__Stored data__
★ ★ ★ ★ ★

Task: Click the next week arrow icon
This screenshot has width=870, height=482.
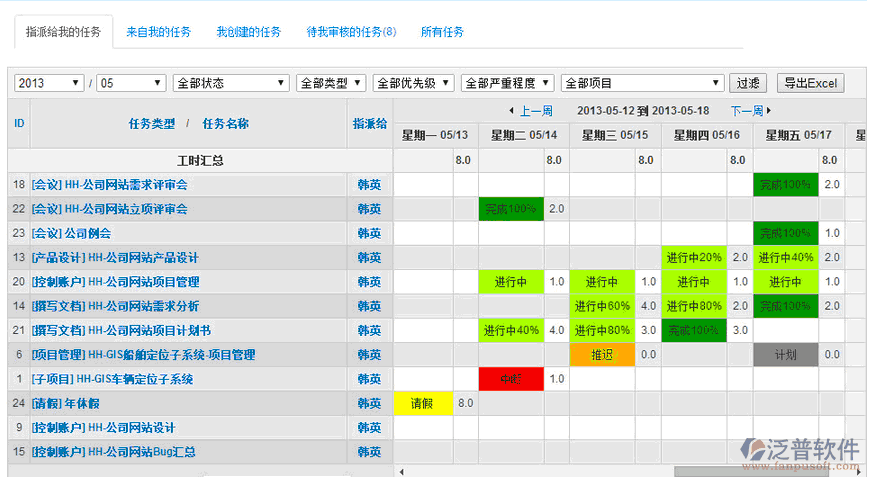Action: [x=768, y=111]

★ ★ ★ ★ ★

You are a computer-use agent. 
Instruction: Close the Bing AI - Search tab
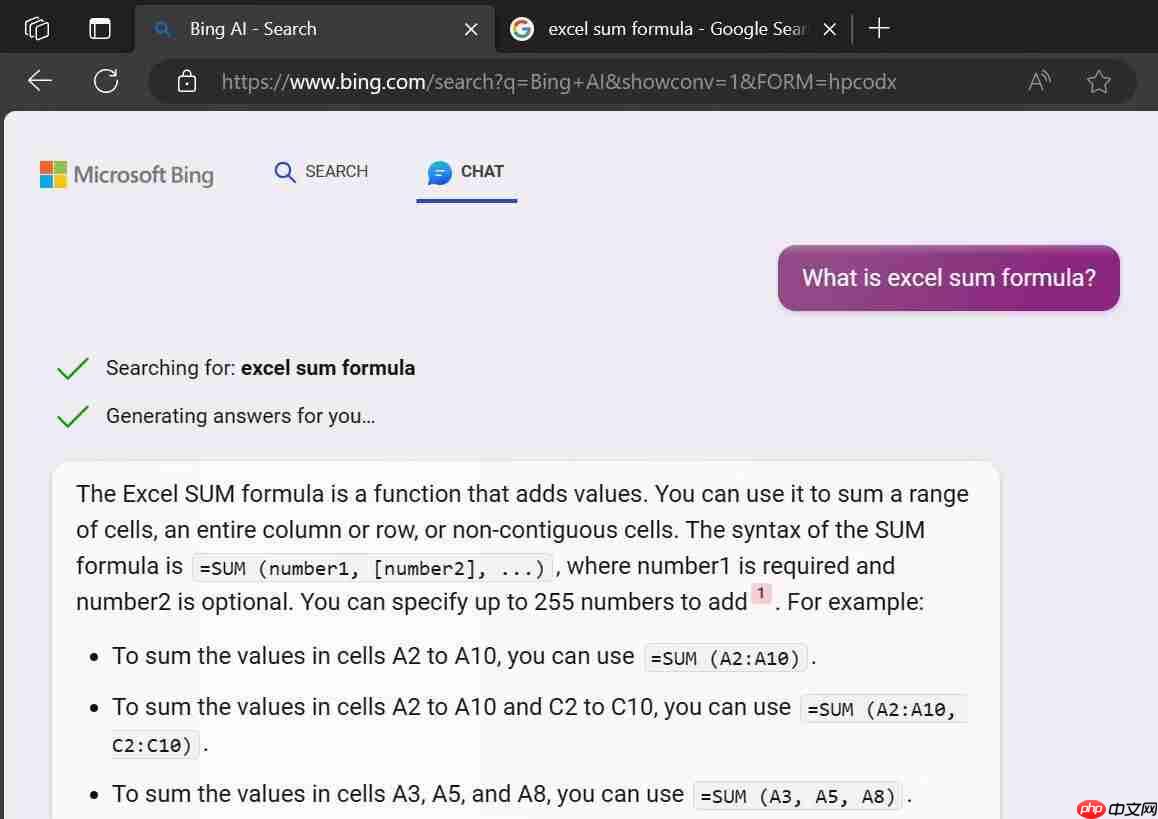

★ ★ ★ ★ ★

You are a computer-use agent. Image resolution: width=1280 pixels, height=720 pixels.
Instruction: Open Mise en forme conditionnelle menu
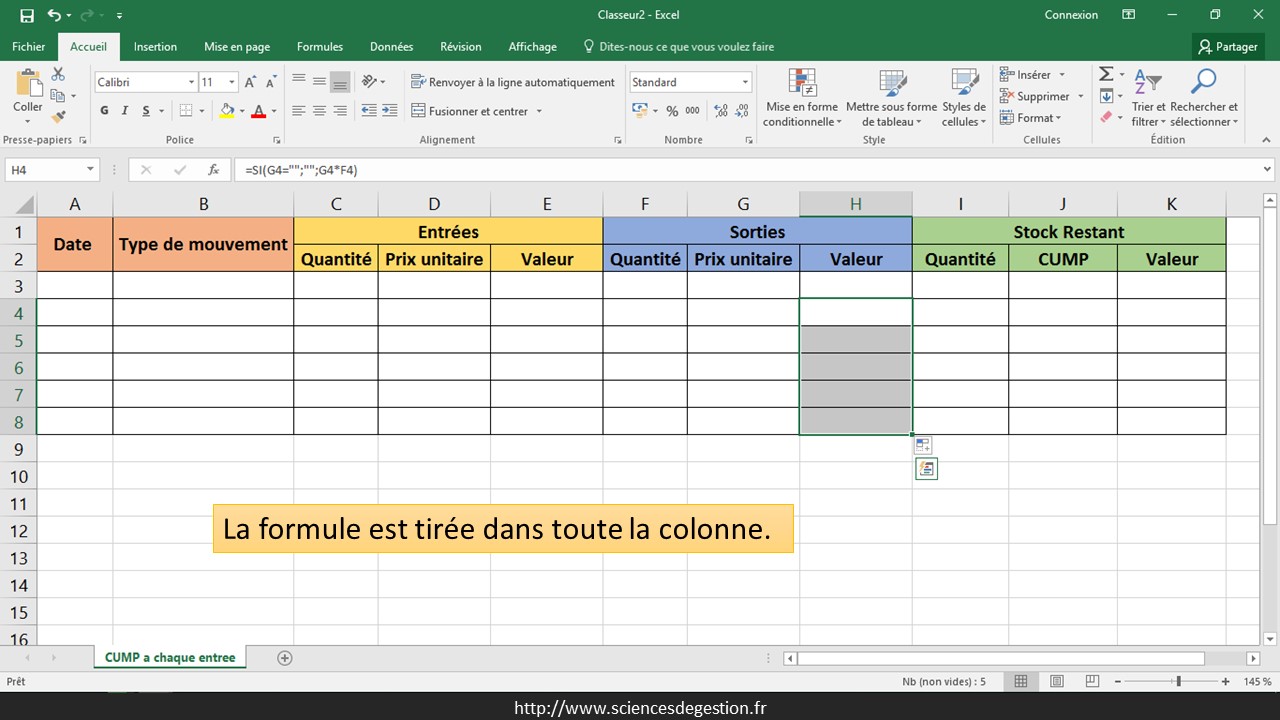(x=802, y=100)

★ ★ ★ ★ ★

__Try it__
Gather each line from the entries above that includes the word "agent".

__Exercise solution__
You are a computer-use agent. 
You are a computer-use agent. Image resolution: width=1280 pixels, height=720 pixels.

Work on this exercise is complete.